# Required actions
**1)** In the article on adeno-associated virus viremia in transplant recipients, how many of the 145 patients developed AAV viremia after transplantation?
**2)** Using the article on adeno-associated virus viremia in transplant recipients, explain why the final PCR reaction contained primers and probes derived from both AAV2 and AAV3.
**3)** Continue the article on adeno-associated virus viremia in transplant recipients from its last sentence.

# Document section
Published online 2011 October 17. doi:  10.1093/infdis/jir655
PMCID: PMC3203237

Detection of Adeno-Associated Virus Viremia in Hematopoietic Cell Transplant Recipients


Adeno-associated virus (AAV) is widely considered to be nonpathogenic, but the clinical epidemiology of this virus is limited. By use of polymerase chain reaction assays, we investigated the incidence and clinical significance of AAV viremia in a population of consecutive recipients of a hematopoietic cell transplant (HCT). Four (2.8%) of 145 patients developed AAV viremia after HCT. Viremia was low level and transient in all patients. Two patients were admitted to the hospital and died in proximity to AAV viremia (<7 weeks between diagnosis and death); however, AAV was not detected in tissue specimens obtained at autopsy. Thus, AAV does not appear to play a pathogenic role in organ-specific illness, even in a highly immunocompromised population.

The incidence and clinical impact of wild-type adeno-associated virus (AAV) infection among hematopoietic cell transplant (HCT) recipients is unknown. AAV, a parvovirus, establishes a latent infection by integrating into the host genome locus on chromosome 19 [1]. Replication competency can be reestablished by coinfection with a helper virus [2], typically an adenovirus or herpesvirus. AAV is widely considered to be nonpathogenic in immunocompetent individuals, and recombinant vectors based on AAV have generated considerable interest for gene therapies and contemporary vaccine approaches. However, knowledge of the incidence and clinical correlates of AAV viremia in immunocompromised patients has yet to be defined. We developed an AAV-specific real-time polymerase chain reaction (PCR) assay to investigate the spectrum of clinical disease associated with AAV viremia in a cohort of HCT recipients.

Materials and Methods

The study population was an unselected, prospectively accrued cohort of 145 pediatric and adult patients who received non–T-cell–depleted allogeneic or autologous HCT with myeloablative conditioning in 1998. Weekly plasma samples from these patients were collected from the day of stem cell infusion until day 100 after transplantation or until death, whichever occurred earlier. Samples were frozen at −80°C and evaluated in batches for evidence of AAV viremia. Patients gave informed consent, and the study was approved by the Fred Hutchinson Cancer Research Center institutional review board.

A quantitative PCR assay was developed to detect AAV subtypes 1–5, 7, and 8. We modified our pan1/pan3 primer set according to previously published sequences for AAV1, 2, 3, 5, and 6 [3], and we designed specific Taqman probes for each set. Each primer/probe set was then tested on AAV1, 2, 3, 4, 5, 7, and 8. The set derived from AAV2 detected all AAV strains except AAV3, with similar or improved efficiency than the type-specific probes. AAV3 could be detected only with an AAV3-specific set. Therefore, the final PCR reaction contained primers and probes derived from AAV2 and AAV3.

# Data to examine
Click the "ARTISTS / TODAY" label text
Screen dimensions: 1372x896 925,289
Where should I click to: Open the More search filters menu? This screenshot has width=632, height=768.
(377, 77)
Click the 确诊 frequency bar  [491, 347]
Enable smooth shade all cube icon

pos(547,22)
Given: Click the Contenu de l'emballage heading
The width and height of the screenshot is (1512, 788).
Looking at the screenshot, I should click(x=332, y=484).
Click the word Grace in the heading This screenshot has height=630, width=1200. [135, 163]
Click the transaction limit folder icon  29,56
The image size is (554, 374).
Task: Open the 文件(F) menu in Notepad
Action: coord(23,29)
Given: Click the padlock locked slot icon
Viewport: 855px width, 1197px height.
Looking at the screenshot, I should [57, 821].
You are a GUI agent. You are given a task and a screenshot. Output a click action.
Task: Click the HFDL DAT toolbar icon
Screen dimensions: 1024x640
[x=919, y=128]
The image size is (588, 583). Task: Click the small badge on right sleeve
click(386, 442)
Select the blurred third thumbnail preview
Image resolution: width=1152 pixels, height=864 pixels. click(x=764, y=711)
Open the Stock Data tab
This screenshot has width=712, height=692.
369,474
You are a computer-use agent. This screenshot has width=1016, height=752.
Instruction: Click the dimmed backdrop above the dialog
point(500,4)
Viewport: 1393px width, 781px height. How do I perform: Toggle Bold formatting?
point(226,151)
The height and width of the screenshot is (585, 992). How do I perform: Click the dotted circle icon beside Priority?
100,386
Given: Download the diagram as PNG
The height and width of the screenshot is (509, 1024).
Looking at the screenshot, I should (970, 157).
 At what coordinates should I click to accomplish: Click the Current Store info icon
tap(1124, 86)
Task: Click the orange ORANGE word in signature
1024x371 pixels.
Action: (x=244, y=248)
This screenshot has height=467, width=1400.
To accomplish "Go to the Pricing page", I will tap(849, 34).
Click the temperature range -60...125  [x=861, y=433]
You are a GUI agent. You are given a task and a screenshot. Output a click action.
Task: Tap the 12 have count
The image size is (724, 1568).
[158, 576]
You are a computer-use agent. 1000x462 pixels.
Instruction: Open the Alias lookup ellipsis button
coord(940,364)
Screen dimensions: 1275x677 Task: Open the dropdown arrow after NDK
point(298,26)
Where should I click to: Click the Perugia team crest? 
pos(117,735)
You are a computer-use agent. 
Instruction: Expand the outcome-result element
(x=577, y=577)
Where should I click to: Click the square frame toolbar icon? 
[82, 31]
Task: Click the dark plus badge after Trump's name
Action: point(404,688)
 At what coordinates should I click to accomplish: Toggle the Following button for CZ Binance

# Results for the exercise
**1)** Four patients (2.8%) developed AAV viremia.

**2)** The primer/probe set derived from AAV2 detected every AAV strain tested except AAV3, with similar or better efficiency than the type-specific probes. AAV3 could be detected only with an AAV3-specific set, so both sets were needed to cover all the subtypes.

**3)**
DNA was extracted from 200 μL of plasma, using QIAmap96 DNA blood kits (Qiagen), and from tissue biopsy specimens, using EZ1 tissue kits on a BioRobot EZ1 workstation (Qiagen). DNA was eluted into 100 μL of AE buffer. A total of 10 μL of DNA was then used for each PCR reaction. Each 25-μL PCR reaction consisted of 12.5 μL of QuantiTect multiplex PCR master mix (Qiagen) and 833 nmol/L of Pan1 primer (AAC-TGG-ACC-AAT-GAG-AAC-TTT-CC); 416 nmol/L of the 2 modified Pan3 primers (Pan3a: AAA-AAG-TCT-TTG-ACT-TCC-TGC-TT; Pan3b: AAA-AAG-TCC-TTG-ACT-TCC-TGT-TT); and 100 nmol/L of each probe (probe 1: FAM-TTG-CAA-GAC-CGG-ATG-TTC-AAA-TTT-TAMRA; probe 2: FAM-CTG-CAG-GAC-CGG-ATG-TTT-GAA-TTT-TAMRA). EXO internal control was spiked into the PCR master mix to monitor for false-negative results, as described elsewhere [4]. The 7500 Fast Real-Time PCR system (Applied Biosystems) was used to test PCR reactions. The PCR cycling conditions were 95°C for 15 minutes to activate the polymerase, followed by 45 1-minute cycles at 94°C and 1 minute at 60°C.

The specificity of the PCR reaction was tested on 37 strains of adenoviruses, human genome, cytomegalovirus (CMV), Epstein Barr virus, varicella zoster virus, human herpesvirus (HHV) 6, HHV-8, herpes simplex virus 1, JC virus, BK virus, and parvovirus B-19. No cross amplification was detected. The assay detected all 7 strains of AAV (1, 2, 3, 4, 5, 7, and 8) obtained from the American Type Culture Collection and was sensitive to detect 10 copies of AAV consistently. The specificity was further confirmed by no detection of AAV in DNA extracted from 10 plasma samples, 26 peripheral blood mononuclear cell samples, and 23 saliva samples collected from healthy volunteers.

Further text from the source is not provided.